**What needs to be done:** Each entry must be restated exactly as it appears.

Stored items:
----------
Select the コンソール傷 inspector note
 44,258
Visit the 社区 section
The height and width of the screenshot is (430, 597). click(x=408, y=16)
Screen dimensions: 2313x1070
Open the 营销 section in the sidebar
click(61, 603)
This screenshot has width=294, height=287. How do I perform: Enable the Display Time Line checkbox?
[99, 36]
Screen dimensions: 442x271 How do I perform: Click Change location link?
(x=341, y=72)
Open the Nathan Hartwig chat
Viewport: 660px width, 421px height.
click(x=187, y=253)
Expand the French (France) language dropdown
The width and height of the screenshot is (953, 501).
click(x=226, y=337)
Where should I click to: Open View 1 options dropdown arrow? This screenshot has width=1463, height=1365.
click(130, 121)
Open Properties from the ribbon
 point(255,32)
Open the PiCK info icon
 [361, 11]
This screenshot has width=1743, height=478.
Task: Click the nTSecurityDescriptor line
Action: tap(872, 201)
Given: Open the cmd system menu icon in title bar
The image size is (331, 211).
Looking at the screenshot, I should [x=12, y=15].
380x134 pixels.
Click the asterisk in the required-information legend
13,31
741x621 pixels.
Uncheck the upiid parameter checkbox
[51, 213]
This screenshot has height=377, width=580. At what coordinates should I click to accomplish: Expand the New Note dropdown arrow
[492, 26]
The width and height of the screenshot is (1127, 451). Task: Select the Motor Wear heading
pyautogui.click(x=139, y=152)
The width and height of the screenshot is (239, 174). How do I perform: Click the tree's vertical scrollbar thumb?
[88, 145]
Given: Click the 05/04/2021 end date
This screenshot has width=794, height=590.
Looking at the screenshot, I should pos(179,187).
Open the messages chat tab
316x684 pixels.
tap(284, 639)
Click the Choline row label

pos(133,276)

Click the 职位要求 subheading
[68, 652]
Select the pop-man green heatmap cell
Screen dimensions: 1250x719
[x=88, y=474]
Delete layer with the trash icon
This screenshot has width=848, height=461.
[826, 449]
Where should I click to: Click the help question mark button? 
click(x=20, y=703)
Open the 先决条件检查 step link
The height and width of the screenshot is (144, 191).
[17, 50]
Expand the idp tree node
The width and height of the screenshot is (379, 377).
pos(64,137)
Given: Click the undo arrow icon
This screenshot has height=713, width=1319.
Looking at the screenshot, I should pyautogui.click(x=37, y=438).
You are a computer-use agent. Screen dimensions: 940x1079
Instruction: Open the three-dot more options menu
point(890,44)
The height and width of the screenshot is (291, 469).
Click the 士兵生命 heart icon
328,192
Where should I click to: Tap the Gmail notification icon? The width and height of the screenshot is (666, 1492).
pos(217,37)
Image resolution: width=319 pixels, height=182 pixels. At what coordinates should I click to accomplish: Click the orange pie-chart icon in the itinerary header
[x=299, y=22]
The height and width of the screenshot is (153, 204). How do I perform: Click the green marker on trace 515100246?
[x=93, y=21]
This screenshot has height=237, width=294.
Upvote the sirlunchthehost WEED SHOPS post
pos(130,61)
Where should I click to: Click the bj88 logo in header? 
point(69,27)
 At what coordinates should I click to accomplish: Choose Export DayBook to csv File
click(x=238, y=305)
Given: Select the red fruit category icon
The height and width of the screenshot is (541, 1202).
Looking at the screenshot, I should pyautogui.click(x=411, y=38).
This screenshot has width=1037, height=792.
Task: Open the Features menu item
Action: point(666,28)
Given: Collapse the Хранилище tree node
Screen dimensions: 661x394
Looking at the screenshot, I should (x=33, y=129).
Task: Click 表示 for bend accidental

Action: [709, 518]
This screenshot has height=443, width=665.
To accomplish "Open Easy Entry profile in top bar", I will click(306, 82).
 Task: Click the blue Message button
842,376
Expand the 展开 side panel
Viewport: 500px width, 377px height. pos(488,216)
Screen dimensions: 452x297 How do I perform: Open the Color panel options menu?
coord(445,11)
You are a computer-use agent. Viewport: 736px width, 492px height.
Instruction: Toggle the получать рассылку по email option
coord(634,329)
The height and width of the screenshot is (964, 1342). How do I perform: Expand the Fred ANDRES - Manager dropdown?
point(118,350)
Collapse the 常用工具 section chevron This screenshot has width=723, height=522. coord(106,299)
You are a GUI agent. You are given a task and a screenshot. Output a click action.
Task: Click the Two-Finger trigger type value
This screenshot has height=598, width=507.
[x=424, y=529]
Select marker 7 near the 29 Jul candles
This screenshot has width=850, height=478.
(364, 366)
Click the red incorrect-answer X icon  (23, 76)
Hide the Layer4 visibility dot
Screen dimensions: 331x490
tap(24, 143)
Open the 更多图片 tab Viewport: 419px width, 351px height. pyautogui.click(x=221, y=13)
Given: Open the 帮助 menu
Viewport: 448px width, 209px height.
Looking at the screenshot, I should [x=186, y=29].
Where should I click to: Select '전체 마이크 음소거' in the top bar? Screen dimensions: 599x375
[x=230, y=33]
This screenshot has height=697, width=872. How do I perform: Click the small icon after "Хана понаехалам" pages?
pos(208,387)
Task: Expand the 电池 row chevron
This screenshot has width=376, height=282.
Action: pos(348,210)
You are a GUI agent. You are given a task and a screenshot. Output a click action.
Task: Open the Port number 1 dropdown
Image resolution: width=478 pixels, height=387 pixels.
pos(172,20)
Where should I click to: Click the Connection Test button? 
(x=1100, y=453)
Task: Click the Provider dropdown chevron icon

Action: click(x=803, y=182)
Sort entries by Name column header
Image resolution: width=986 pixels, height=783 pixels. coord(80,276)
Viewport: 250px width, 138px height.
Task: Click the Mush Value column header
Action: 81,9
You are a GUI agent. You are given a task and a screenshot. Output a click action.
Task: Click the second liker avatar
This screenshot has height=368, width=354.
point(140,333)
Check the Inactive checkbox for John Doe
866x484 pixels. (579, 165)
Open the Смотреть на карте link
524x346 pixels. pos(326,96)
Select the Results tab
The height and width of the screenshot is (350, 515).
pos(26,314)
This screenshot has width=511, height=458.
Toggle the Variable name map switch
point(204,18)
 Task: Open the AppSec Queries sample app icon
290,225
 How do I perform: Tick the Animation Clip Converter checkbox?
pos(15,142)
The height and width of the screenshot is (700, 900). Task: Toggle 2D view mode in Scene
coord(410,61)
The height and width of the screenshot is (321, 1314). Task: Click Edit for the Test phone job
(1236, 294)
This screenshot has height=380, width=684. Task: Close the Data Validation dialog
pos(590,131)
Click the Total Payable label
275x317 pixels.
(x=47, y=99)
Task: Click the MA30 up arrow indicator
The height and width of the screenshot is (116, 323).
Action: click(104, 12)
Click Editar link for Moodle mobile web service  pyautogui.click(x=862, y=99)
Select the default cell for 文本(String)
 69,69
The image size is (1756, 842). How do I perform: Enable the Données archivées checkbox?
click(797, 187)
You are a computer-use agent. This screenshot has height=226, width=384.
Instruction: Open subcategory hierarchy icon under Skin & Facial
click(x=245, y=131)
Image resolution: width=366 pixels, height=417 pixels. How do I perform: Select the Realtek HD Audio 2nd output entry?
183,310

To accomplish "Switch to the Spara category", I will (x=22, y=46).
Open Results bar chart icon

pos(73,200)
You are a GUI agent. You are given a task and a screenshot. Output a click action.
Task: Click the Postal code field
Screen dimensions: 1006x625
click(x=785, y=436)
----------
**Solution for this exercise:**
Select the コンソール傷 inspector note
 44,258
Visit the 社区 section
The height and width of the screenshot is (430, 597). click(x=408, y=16)
Screen dimensions: 2313x1070
Open the 营销 section in the sidebar
click(61, 603)
This screenshot has width=294, height=287. How do I perform: Enable the Display Time Line checkbox?
[99, 36]
Screen dimensions: 442x271 How do I perform: Click Change location link?
(x=341, y=72)
Open the Nathan Hartwig chat
Viewport: 660px width, 421px height.
click(x=187, y=253)
Expand the French (France) language dropdown
The width and height of the screenshot is (953, 501).
click(x=226, y=337)
Where should I click to: Open View 1 options dropdown arrow? This screenshot has width=1463, height=1365.
click(130, 121)
Open Properties from the ribbon
 point(255,32)
Open the PiCK info icon
 [361, 11]
This screenshot has width=1743, height=478.
Task: Click the nTSecurityDescriptor line
Action: tap(872, 201)
Given: Open the cmd system menu icon in title bar
The image size is (331, 211).
Looking at the screenshot, I should [x=12, y=15].
380x134 pixels.
Click the asterisk in the required-information legend
13,31
741x621 pixels.
Uncheck the upiid parameter checkbox
[51, 213]
This screenshot has height=377, width=580. At what coordinates should I click to accomplish: Expand the New Note dropdown arrow
[492, 26]
The width and height of the screenshot is (1127, 451). Task: Select the Motor Wear heading
pyautogui.click(x=139, y=152)
The width and height of the screenshot is (239, 174). How do I perform: Click the tree's vertical scrollbar thumb?
[88, 145]
Given: Click the 05/04/2021 end date
This screenshot has width=794, height=590.
Looking at the screenshot, I should pos(179,187).
Open the messages chat tab
316x684 pixels.
tap(284, 639)
Click the Choline row label

pos(133,276)

Click the 职位要求 subheading
[68, 652]
Select the pop-man green heatmap cell
Screen dimensions: 1250x719
[x=88, y=474]
Delete layer with the trash icon
This screenshot has width=848, height=461.
[826, 449]
Where should I click to: Click the help question mark button? 
click(x=20, y=703)
Open the 先决条件检查 step link
The height and width of the screenshot is (144, 191).
[17, 50]
Expand the idp tree node
The width and height of the screenshot is (379, 377).
pos(64,137)
Given: Click the undo arrow icon
This screenshot has height=713, width=1319.
Looking at the screenshot, I should pyautogui.click(x=37, y=438).
You are a computer-use agent. Screen dimensions: 940x1079
Instruction: Open the three-dot more options menu
point(890,44)
The height and width of the screenshot is (291, 469).
Click the 士兵生命 heart icon
328,192
Where should I click to: Tap the Gmail notification icon? The width and height of the screenshot is (666, 1492).
pos(217,37)
Image resolution: width=319 pixels, height=182 pixels. At what coordinates should I click to accomplish: Click the orange pie-chart icon in the itinerary header
[x=299, y=22]
The height and width of the screenshot is (153, 204). How do I perform: Click the green marker on trace 515100246?
[x=93, y=21]
This screenshot has height=237, width=294.
Upvote the sirlunchthehost WEED SHOPS post
pos(130,61)
Where should I click to: Click the bj88 logo in header? 
point(69,27)
 At what coordinates should I click to accomplish: Choose Export DayBook to csv File
click(x=238, y=305)
Given: Select the red fruit category icon
The height and width of the screenshot is (541, 1202).
Looking at the screenshot, I should pyautogui.click(x=411, y=38).
This screenshot has width=1037, height=792.
Task: Open the Features menu item
Action: point(666,28)
Given: Collapse the Хранилище tree node
Screen dimensions: 661x394
Looking at the screenshot, I should (x=33, y=129).
Task: Click 表示 for bend accidental

Action: [709, 518]
This screenshot has height=443, width=665.
To accomplish "Open Easy Entry profile in top bar", I will click(306, 82).
 Task: Click the blue Message button
842,376
Expand the 展开 side panel
Viewport: 500px width, 377px height. pos(488,216)
Screen dimensions: 452x297 How do I perform: Open the Color panel options menu?
coord(445,11)
You are a computer-use agent. Viewport: 736px width, 492px height.
Instruction: Toggle the получать рассылку по email option
coord(634,329)
The height and width of the screenshot is (964, 1342). How do I perform: Expand the Fred ANDRES - Manager dropdown?
point(118,350)
Collapse the 常用工具 section chevron This screenshot has width=723, height=522. coord(106,299)
You are a GUI agent. You are given a task and a screenshot. Output a click action.
Task: Click the Two-Finger trigger type value
This screenshot has height=598, width=507.
[x=424, y=529]
Select marker 7 near the 29 Jul candles
This screenshot has width=850, height=478.
(364, 366)
Click the red incorrect-answer X icon  (23, 76)
Hide the Layer4 visibility dot
Screen dimensions: 331x490
tap(24, 143)
Open the 更多图片 tab Viewport: 419px width, 351px height. pyautogui.click(x=221, y=13)
Given: Open the 帮助 menu
Viewport: 448px width, 209px height.
Looking at the screenshot, I should [x=186, y=29].
Where should I click to: Select '전체 마이크 음소거' in the top bar? Screen dimensions: 599x375
[x=230, y=33]
This screenshot has height=697, width=872. How do I perform: Click the small icon after "Хана понаехалам" pages?
pos(208,387)
Task: Expand the 电池 row chevron
This screenshot has width=376, height=282.
Action: pos(348,210)
You are a GUI agent. You are given a task and a screenshot. Output a click action.
Task: Open the Port number 1 dropdown
Image resolution: width=478 pixels, height=387 pixels.
pos(172,20)
Where should I click to: Click the Connection Test button? 
(x=1100, y=453)
Task: Click the Provider dropdown chevron icon

Action: click(x=803, y=182)
Sort entries by Name column header
Image resolution: width=986 pixels, height=783 pixels. coord(80,276)
Viewport: 250px width, 138px height.
Task: Click the Mush Value column header
Action: 81,9
You are a GUI agent. You are given a task and a screenshot. Output a click action.
Task: Click the second liker avatar
This screenshot has height=368, width=354.
point(140,333)
Check the Inactive checkbox for John Doe
866x484 pixels. (579, 165)
Open the Смотреть на карте link
524x346 pixels. pos(326,96)
Select the Results tab
The height and width of the screenshot is (350, 515).
pos(26,314)
This screenshot has width=511, height=458.
Toggle the Variable name map switch
point(204,18)
 Task: Open the AppSec Queries sample app icon
290,225
 How do I perform: Tick the Animation Clip Converter checkbox?
pos(15,142)
The height and width of the screenshot is (700, 900). Task: Toggle 2D view mode in Scene
coord(410,61)
The height and width of the screenshot is (321, 1314). Task: Click Edit for the Test phone job
(1236, 294)
This screenshot has height=380, width=684. Task: Close the Data Validation dialog
pos(590,131)
Click the Total Payable label
275x317 pixels.
(x=47, y=99)
Task: Click the MA30 up arrow indicator
The height and width of the screenshot is (116, 323).
Action: click(104, 12)
Click Editar link for Moodle mobile web service  pyautogui.click(x=862, y=99)
Select the default cell for 文本(String)
 69,69
The image size is (1756, 842). How do I perform: Enable the Données archivées checkbox?
click(797, 187)
You are a computer-use agent. This screenshot has height=226, width=384.
Instruction: Open subcategory hierarchy icon under Skin & Facial
click(x=245, y=131)
Image resolution: width=366 pixels, height=417 pixels. How do I perform: Select the Realtek HD Audio 2nd output entry?
183,310

To accomplish "Switch to the Spara category", I will (x=22, y=46).
Open Results bar chart icon

pos(73,200)
You are a GUI agent. You are given a task and a screenshot. Output a click action.
Task: Click the Postal code field
Screen dimensions: 1006x625
click(x=785, y=436)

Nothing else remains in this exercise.